Unleashing creativity through Apple Vision Pro: A dive into spatial computing

Apple’s latest foray into spatial computing, Apple Vision Pro, marks a significant leap towards redefining how we interact with technology. Spatial computing transcends traditional boundaries, allowing users to engage with both 2D and 3D content in a way that’s seamlessly integrated into the physical world.

There are two types of experiences that we can focus on:

Rendering 2D content in space. This involves projecting existing device windows into the spatial realm, providing a familiar yet enhanced user interface.
Interacting with 3D content. Apple Vision Pro places 3D content within a user’s environment. This content is not static; it adapts and reacts to its surroundings, offering a truly interactive experience.

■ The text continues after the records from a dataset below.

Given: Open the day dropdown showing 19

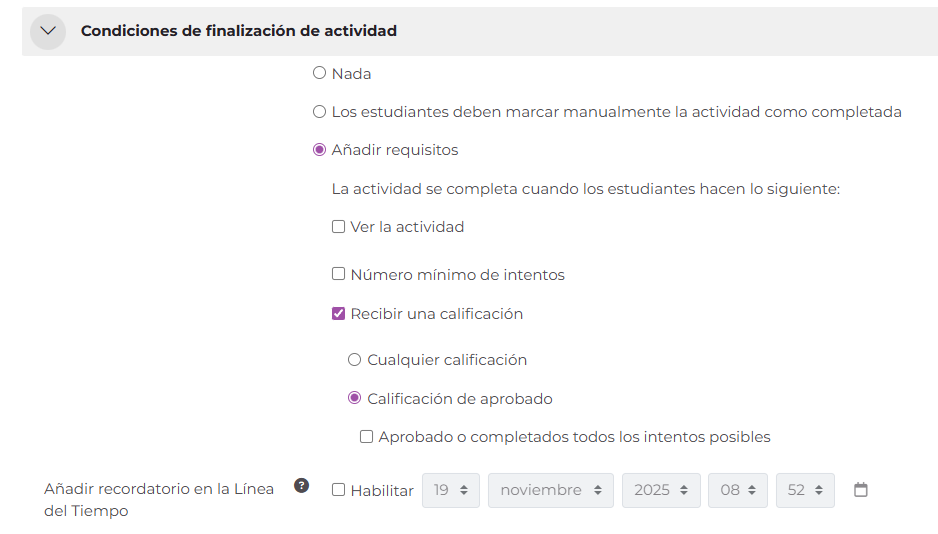Looking at the screenshot, I should pos(451,490).
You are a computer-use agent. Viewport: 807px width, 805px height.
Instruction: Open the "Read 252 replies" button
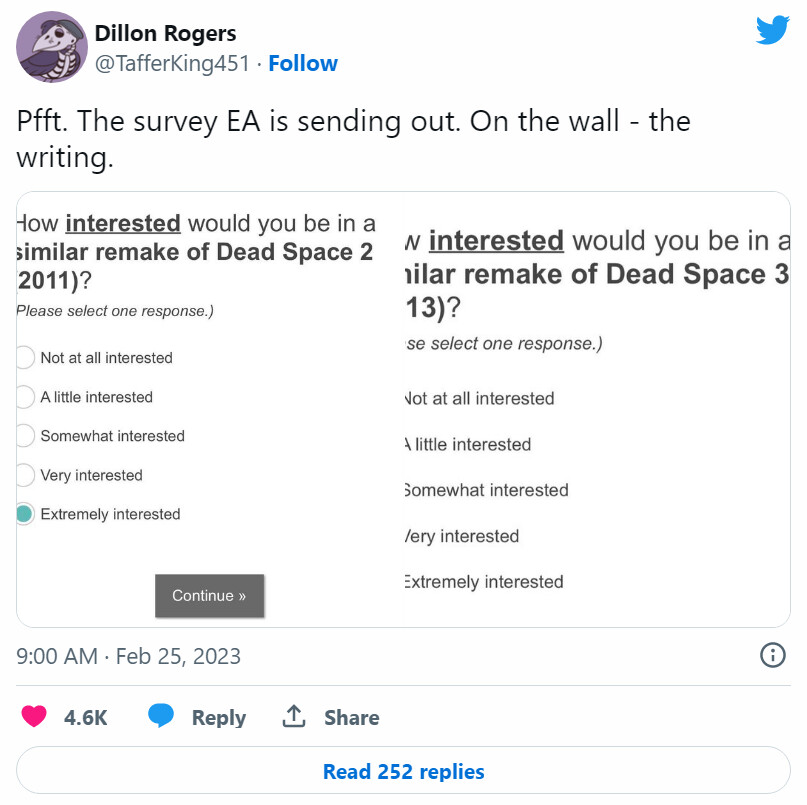coord(403,772)
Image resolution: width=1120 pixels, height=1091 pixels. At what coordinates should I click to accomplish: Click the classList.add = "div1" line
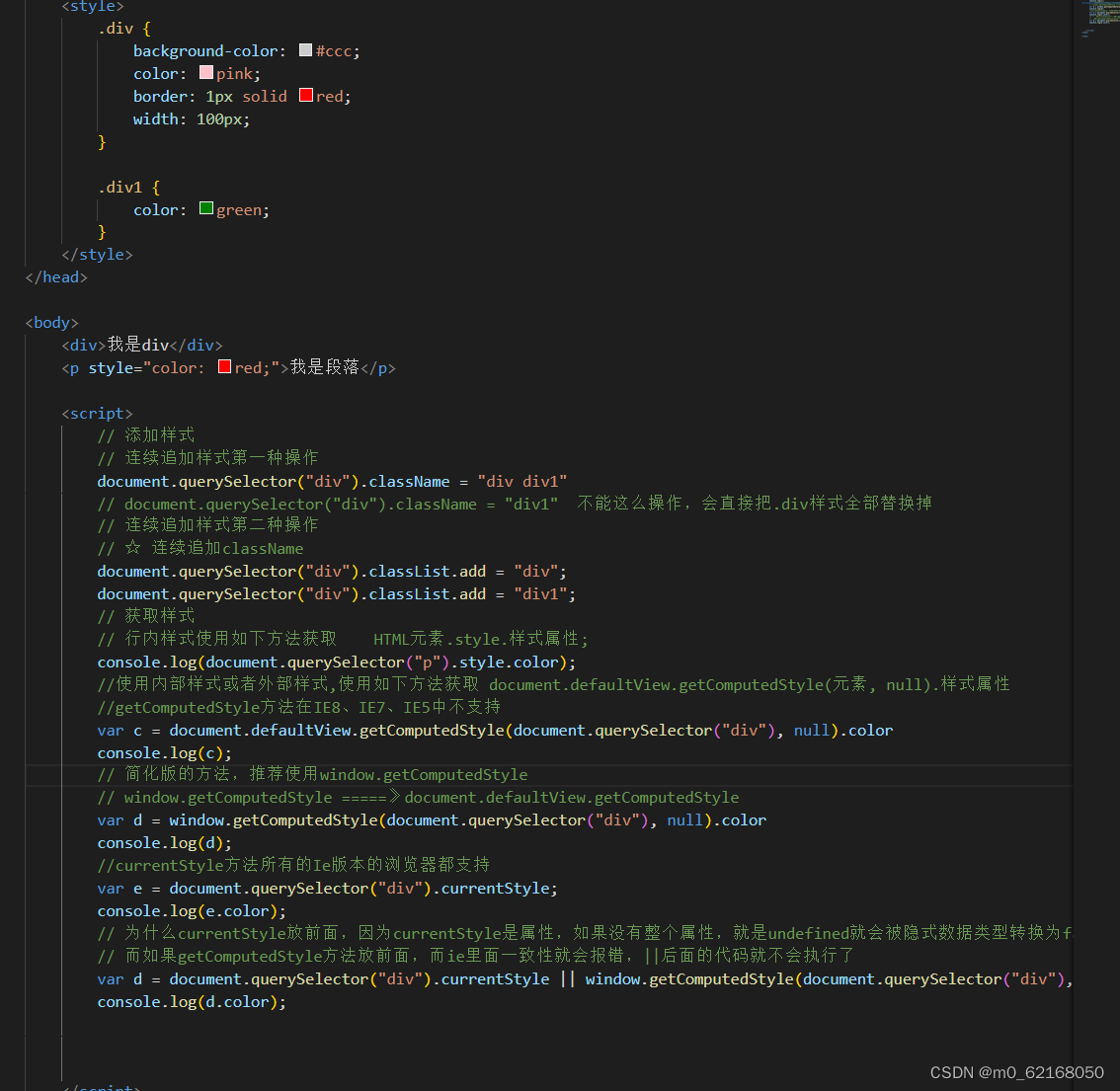click(x=336, y=593)
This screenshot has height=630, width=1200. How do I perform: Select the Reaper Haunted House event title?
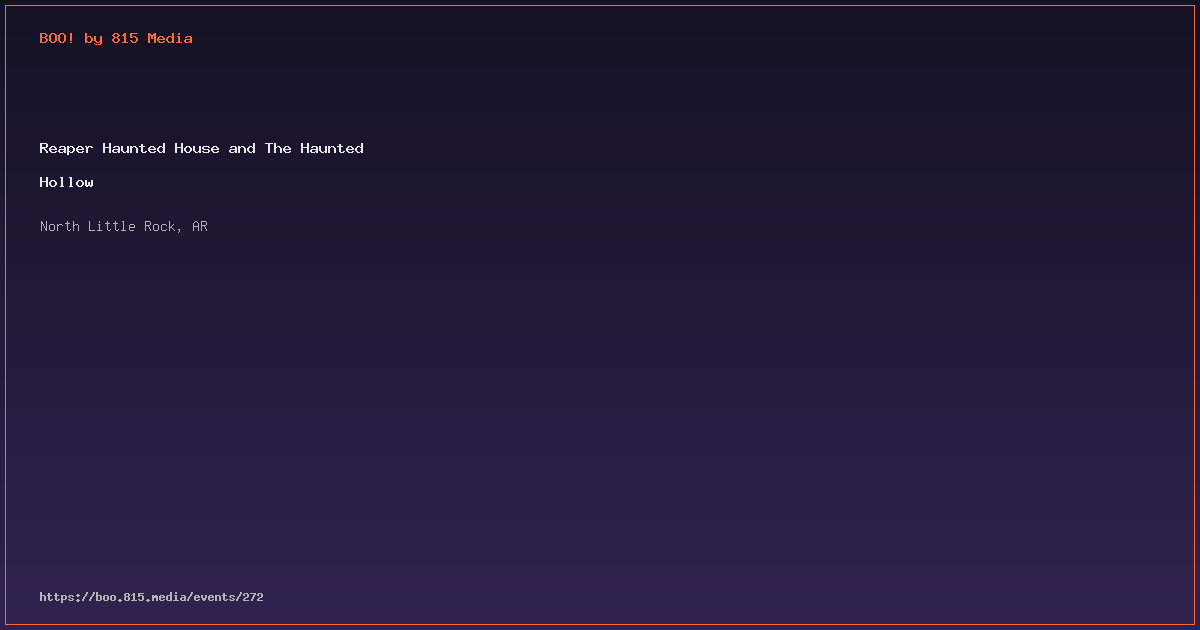tap(201, 165)
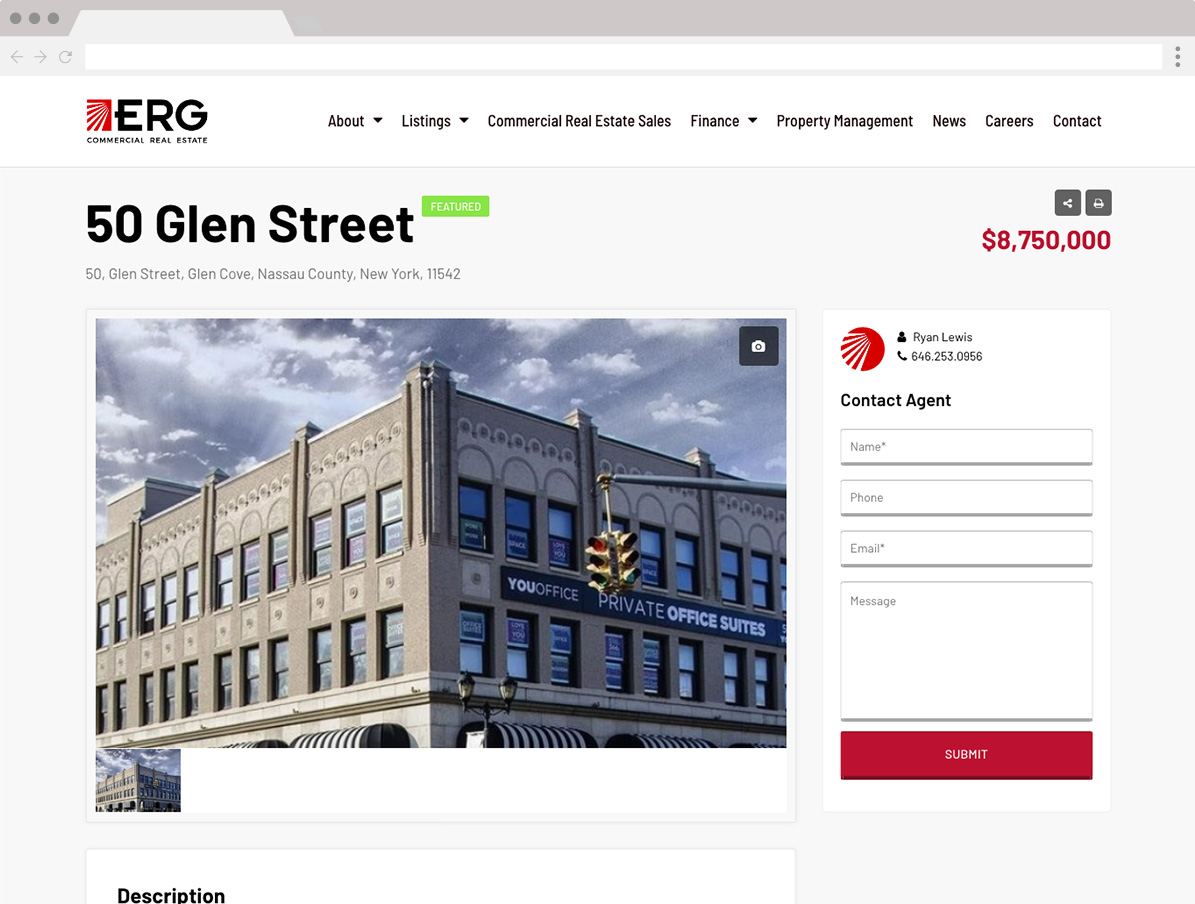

Some examples of basic experiences that just use the 3D space to place windows include:

Spatial window display with eye and pinch interactions, like a timer in the kitchen when cooking
Portable workstation with the possibility of extending the MacBook display

Apple Vision example

Source: Screenshots from Apple Keynote WWDC 2023

Industry-specific experiences that take advantage of the third dimension

Here are some examples of experiences we can all imagine now being possible:

Retail and shopping: Transform the way customers interact with products through 3D e-commerce shopping, virtual try-ons, and AR visualization.
Education and collaboration: Elevate learning and collaborative work by enabling interactions with 3D models and virtual simulations.
Tourism and travel: Offer virtual explorations of distant locales, creating immersive travel experiences through partnerships and app development.
Gaming: Develop AR games with intuitive controls, blending digital content with the physical world for enhanced gameplay.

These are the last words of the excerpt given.